Only lines with the string "computer" matter here; gather them from the material below.

[Opening Material provided section]

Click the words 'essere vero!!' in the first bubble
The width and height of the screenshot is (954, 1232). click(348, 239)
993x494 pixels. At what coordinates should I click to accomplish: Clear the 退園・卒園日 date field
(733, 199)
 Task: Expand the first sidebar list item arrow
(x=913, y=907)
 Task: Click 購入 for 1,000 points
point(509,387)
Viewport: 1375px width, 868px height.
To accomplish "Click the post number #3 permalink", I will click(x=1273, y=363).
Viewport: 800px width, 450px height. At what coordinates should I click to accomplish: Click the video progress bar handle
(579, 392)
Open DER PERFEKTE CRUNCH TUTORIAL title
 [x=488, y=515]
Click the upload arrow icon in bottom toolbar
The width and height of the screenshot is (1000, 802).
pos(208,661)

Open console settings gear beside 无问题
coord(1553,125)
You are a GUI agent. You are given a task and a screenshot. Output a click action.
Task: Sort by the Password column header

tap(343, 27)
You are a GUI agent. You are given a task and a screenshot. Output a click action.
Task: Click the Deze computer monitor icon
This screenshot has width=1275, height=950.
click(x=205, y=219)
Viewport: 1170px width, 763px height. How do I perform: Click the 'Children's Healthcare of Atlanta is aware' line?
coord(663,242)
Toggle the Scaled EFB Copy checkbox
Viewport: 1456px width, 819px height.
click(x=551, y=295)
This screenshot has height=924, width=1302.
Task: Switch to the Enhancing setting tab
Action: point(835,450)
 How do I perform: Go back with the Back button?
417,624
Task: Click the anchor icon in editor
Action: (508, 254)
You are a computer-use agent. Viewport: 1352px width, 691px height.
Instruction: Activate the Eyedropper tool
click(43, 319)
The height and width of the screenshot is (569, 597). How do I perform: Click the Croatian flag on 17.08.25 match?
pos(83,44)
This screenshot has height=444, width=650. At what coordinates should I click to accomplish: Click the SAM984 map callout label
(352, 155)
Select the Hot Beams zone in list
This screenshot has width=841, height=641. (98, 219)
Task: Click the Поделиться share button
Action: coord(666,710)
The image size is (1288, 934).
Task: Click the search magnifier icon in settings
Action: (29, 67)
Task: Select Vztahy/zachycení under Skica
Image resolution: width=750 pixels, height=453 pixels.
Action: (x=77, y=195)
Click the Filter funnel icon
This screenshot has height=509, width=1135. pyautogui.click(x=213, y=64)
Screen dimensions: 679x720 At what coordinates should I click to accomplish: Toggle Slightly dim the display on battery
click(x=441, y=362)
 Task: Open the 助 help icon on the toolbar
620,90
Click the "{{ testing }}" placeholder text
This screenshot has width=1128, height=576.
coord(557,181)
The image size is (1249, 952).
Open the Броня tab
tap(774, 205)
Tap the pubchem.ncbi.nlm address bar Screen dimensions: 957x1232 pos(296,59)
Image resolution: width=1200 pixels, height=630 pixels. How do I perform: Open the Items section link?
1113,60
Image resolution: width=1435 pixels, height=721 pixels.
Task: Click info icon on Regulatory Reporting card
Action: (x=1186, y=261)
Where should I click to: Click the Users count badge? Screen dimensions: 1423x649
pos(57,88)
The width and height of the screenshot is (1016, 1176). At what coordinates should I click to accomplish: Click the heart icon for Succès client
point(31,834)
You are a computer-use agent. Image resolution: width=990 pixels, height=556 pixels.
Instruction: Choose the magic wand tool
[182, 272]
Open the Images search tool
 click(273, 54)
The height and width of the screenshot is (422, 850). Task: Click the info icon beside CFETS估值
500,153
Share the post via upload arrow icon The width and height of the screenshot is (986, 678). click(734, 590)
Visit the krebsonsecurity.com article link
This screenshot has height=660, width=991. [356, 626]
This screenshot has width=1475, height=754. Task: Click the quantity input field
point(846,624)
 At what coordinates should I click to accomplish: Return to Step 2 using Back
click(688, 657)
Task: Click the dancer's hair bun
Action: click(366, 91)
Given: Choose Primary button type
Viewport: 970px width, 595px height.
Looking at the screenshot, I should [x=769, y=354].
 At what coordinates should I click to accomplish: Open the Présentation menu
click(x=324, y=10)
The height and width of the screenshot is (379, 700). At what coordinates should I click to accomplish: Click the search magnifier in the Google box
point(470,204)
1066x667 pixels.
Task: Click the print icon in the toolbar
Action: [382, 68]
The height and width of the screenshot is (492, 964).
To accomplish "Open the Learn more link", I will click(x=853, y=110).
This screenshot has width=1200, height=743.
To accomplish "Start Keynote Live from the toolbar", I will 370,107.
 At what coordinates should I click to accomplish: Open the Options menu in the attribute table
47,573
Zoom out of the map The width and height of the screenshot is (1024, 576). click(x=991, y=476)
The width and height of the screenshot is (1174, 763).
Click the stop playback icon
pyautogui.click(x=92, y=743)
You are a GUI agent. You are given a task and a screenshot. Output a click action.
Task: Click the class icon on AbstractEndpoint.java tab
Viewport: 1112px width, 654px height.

[Closing Material provided section]

* **Response to this task**
Task: Click the Deze computer monitor icon
You are a computer-use agent. Viewport: 1352px width, 691px height.
You are a computer-use agent. Image resolution: width=990 pixels, height=556 pixels.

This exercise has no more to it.